▶ **Aufgabe A**: Wie lautet der Textauszug zwischen „Die 29-jährige Journalistin“ und „der sie sterilisiert.“ einschließlich, wenn du „Journalistin“ gegen „Reporterin“ tauschst?
▶ **Aufgabe B**: Setze den Text über Holly Brockwells Wunsch nach einer Sterilisation nach seinem letzten Satz fort.

Die 29-jährige Journalistin Holly Brockwell schrieb in einem Beitrag für die Webseite der BBC, dass sie jetzt und in Zukunft keine Kinder möchte. Im Artikel kritisierte sie zum wiederholten Mal, dass sie jahrelang erfolglos versucht hatte, einen Arzt zu finden, der sie sterilisiert.
Bevormundung durch Ärzte
In Grossbritannien haben Frauen das Recht, ihre Eileiter durchtrennen und sich damit sterilisieren zu lassen. Jedoch können Ärzte den Eingriff aus Gewissensgründen verweigern. Sie sei zu jung, ihre Meinung könne sich noch ändern, sagten sie Holly Brockwell. Die Journalistin kritisiert diese Bevormundung: «Frauen können sich entscheiden, mit 16 schwanger zu werden, aber es im Alter von 29 Jahren nicht ablehnen, überhaupt Mutter zu werden. Es scheint, als würden unsere Entscheidungen nur ernst genommen, wenn sie mit der Tradition übereinstimmen.»

▶ **Extrahiertes Material**:
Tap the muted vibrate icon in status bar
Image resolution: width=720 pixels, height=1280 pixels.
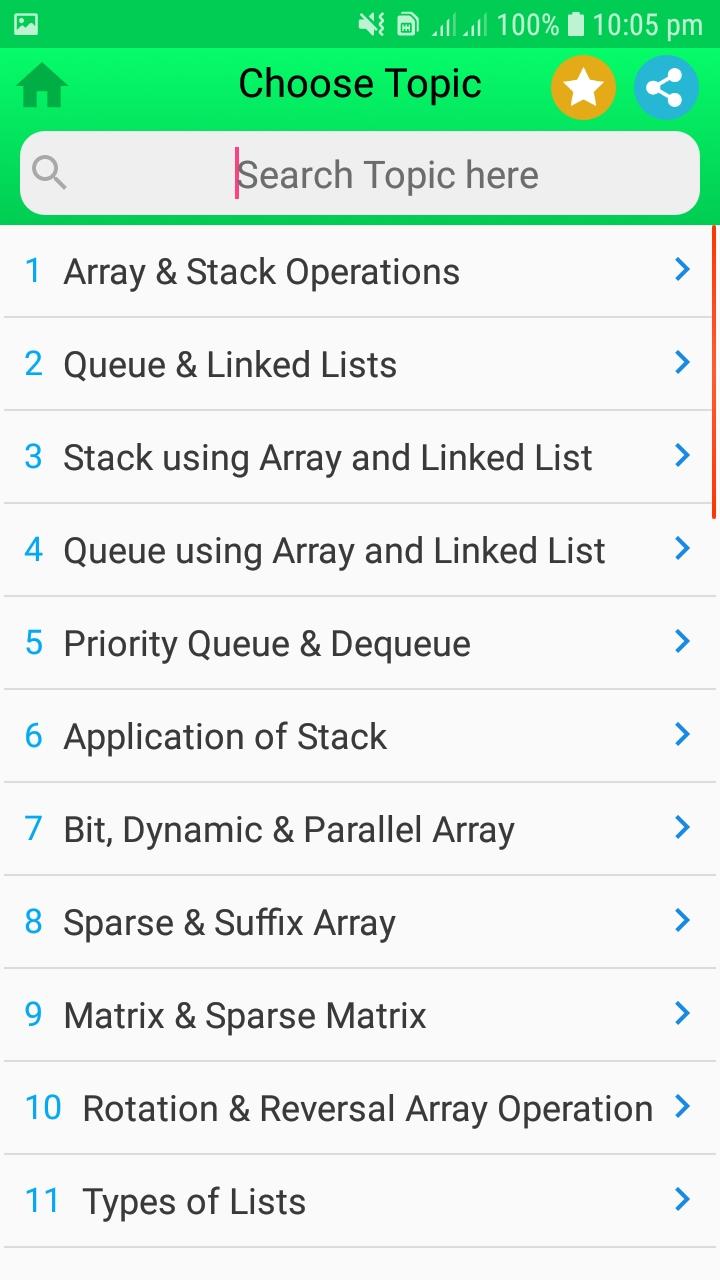(371, 24)
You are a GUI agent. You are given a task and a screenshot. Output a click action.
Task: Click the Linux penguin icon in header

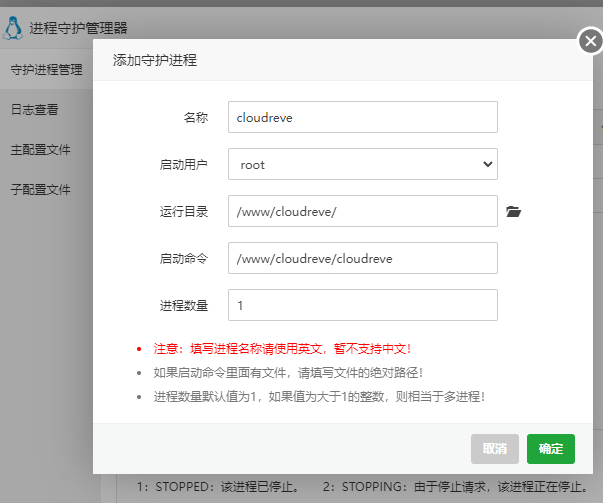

▶ **Ergebnis A**:
Die 29-jährige Reporterin Holly Brockwell schrieb in einem Beitrag für die Webseite der BBC, dass sie jetzt und in Zukunft keine Kinder möchte. Im Artikel kritisierte sie zum wiederholten Mal, dass sie jahrelang erfolglos versucht hatte, einen Arzt zu finden, der sie sterilisiert.

▶ **Ergebnis B**:
Personenschutz der BBC
Nachdem ihr Artikel auf der BBC-Webseite im Spätherbst veröffentlicht worden war, wurde die Technikjournalistin im Netz als «gefühllos», «egoistisch» und «aufmerksamkeitsheischende Medienschlampe» beschimpft. Holly Brockwell musste zeitweise ihren Twitter-Account sperren. Auf dem Weg zu einem Besuch in der BBC liess der Sender sie von einem Personenschützer begleiten. Mittlerweile hat sie einen Arzt gefunden, der den Eingriff vornimmt.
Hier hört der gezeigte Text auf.